Postoperative Management
One day postoperatively, the patient was discharged from the hospital. No postoperative complications were seen. One month after excision of the lymphocele, the patient was seen at our outpatient clinic. The complaints of pain were resolved and no recurrence of the lymphocele occurred. Five months after surgery no recurrence of the lymphocele was seen. On the dorsum of the foot the blue dye was still visible.
Discussion
To our knowledge, this is the first report of lymphocele and it is a successful treatment after EVAR. Lymphocele is reported as a well known complication after vascular cannulation for cardiopulmonary bypass (Stadelmann et al (2002)). Some authors mention open aortabiiliac reconstruction surgery or saphenous vein harvest procedures as risk factors (York et al (2013); Pittaluga et al (2012); Porcellini et al (2002)).
In 1933 Hudack et al reported the use of dyes in lymphatic mapping. In recent years Patent Blue V or isosulfan blue is used for sentinel node evaluation in different oncological patients (Viehl et al (2012); Berk et al (2005)). Isosulfan blue is proven to be a safe dye, with a rare rate of allergic reactions (Bezu et al (2011)).
Some studies using isosulfan blue in the operative treatment of lymphoceles are reported. Stadelmann et al (2002) treated 19 lymphoceles in 17 different high risk patients, concluding that the use of isosulfan blue for identifying leaking lymphatic channels is successful. Of these 17 patients, none of the patients had an EVAR procedure; whereas three patients had an aortofemoral bypass. In all 19 surgically treated lymphoceles two wound abscesses and one superficial haematoma were reported, whereas no recurrence of the lymphocele was seen. In the study of Stadelmann isosulfan, blue dye was circumferentially injected into the distal extremity at the level of the ankle; the leg was then massaged and elevated to speed the migration of the dye. After an average follow up of 18,8 months all patients had a very faint residual blue hue at the injection site. For this reason we think it is more patient friendly to inject the dye in the webspace between digitus 1 and 2 of the foot.
In a study of Pagni et al (2009), two patients with persisting lymphoceles after non-surgical treatment were surgically treated. Isosulfan blue was used intraoperatively to map the lymphatic leakage. Complete resolution of the lymphocele occurred after ligation of the open lymphatics. As in our case they injected isosulfan blue intradermally in the webspace of the ipsilateral foot.

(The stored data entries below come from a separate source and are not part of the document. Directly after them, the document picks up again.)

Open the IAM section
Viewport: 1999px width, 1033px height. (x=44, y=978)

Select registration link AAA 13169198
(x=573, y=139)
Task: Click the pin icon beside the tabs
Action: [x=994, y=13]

The standard surgical approach for lymfocele is excision of the lymfocele. Isosulfan blue can assists in identifying the leaking branches and facilitates in making the right excision, after identifying leaking lymphatics, ligation is possible.
Conclusion
We report a case of successful surgical treatment of a symptomatic groin lymphocele after EVAR. Isosulfan blue dye was helpful in identifying the lymphatic leakage.
Acknowledgements
The authors declare that they have no conflict of interest.